--- Supplied material ---
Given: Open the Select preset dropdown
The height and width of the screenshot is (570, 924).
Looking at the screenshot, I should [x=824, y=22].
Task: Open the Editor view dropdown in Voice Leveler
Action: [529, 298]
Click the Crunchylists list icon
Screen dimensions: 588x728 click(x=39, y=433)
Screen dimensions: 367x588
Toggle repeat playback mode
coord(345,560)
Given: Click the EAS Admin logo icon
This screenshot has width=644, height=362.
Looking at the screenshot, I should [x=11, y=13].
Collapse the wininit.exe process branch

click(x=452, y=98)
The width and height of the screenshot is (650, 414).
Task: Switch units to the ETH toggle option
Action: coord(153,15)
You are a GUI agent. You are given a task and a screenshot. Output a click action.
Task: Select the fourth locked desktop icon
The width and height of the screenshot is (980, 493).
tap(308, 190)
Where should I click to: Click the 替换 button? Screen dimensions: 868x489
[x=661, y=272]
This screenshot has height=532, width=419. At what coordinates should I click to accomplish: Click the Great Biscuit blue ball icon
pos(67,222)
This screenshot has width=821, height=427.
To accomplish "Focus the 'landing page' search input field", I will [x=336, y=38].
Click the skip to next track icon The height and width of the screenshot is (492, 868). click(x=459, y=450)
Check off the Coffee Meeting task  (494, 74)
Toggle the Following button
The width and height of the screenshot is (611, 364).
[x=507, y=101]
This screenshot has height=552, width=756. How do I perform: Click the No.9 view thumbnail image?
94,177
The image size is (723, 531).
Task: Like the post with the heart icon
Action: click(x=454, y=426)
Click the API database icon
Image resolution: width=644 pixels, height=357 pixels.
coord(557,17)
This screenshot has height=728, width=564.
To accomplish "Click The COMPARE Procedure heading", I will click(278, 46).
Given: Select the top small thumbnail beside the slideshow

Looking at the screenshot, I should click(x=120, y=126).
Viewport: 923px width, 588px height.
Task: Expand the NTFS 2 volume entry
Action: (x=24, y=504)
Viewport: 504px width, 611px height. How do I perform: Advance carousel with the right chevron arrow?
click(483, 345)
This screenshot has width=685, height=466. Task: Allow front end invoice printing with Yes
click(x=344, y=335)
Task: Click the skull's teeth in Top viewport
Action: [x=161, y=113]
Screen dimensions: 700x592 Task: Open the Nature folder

--- Requirement ---
A verbatim copy of all the entries is the expected result.

--- Written reply ---
Given: Open the Select preset dropdown
The height and width of the screenshot is (570, 924).
Looking at the screenshot, I should [x=824, y=22].
Task: Open the Editor view dropdown in Voice Leveler
Action: [529, 298]
Click the Crunchylists list icon
Screen dimensions: 588x728 click(x=39, y=433)
Screen dimensions: 367x588
Toggle repeat playback mode
coord(345,560)
Given: Click the EAS Admin logo icon
This screenshot has width=644, height=362.
Looking at the screenshot, I should [x=11, y=13].
Collapse the wininit.exe process branch

click(x=452, y=98)
The width and height of the screenshot is (650, 414).
Task: Switch units to the ETH toggle option
Action: coord(153,15)
You are a GUI agent. You are given a task and a screenshot. Output a click action.
Task: Select the fourth locked desktop icon
The width and height of the screenshot is (980, 493).
tap(308, 190)
Where should I click to: Click the 替换 button? Screen dimensions: 868x489
[x=661, y=272]
This screenshot has height=532, width=419. At what coordinates should I click to accomplish: Click the Great Biscuit blue ball icon
pos(67,222)
This screenshot has width=821, height=427.
To accomplish "Focus the 'landing page' search input field", I will [x=336, y=38].
Click the skip to next track icon The height and width of the screenshot is (492, 868). click(x=459, y=450)
Check off the Coffee Meeting task  (494, 74)
Toggle the Following button
The width and height of the screenshot is (611, 364).
[x=507, y=101]
This screenshot has height=552, width=756. How do I perform: Click the No.9 view thumbnail image?
94,177
The image size is (723, 531).
Task: Like the post with the heart icon
Action: click(x=454, y=426)
Click the API database icon
Image resolution: width=644 pixels, height=357 pixels.
coord(557,17)
This screenshot has height=728, width=564.
To accomplish "Click The COMPARE Procedure heading", I will click(278, 46).
Given: Select the top small thumbnail beside the slideshow

Looking at the screenshot, I should click(x=120, y=126).
Viewport: 923px width, 588px height.
Task: Expand the NTFS 2 volume entry
Action: (x=24, y=504)
Viewport: 504px width, 611px height. How do I perform: Advance carousel with the right chevron arrow?
click(483, 345)
This screenshot has width=685, height=466. Task: Allow front end invoice printing with Yes
click(x=344, y=335)
Task: Click the skull's teeth in Top viewport
Action: [x=161, y=113]
Screen dimensions: 700x592 Task: Open the Nature folder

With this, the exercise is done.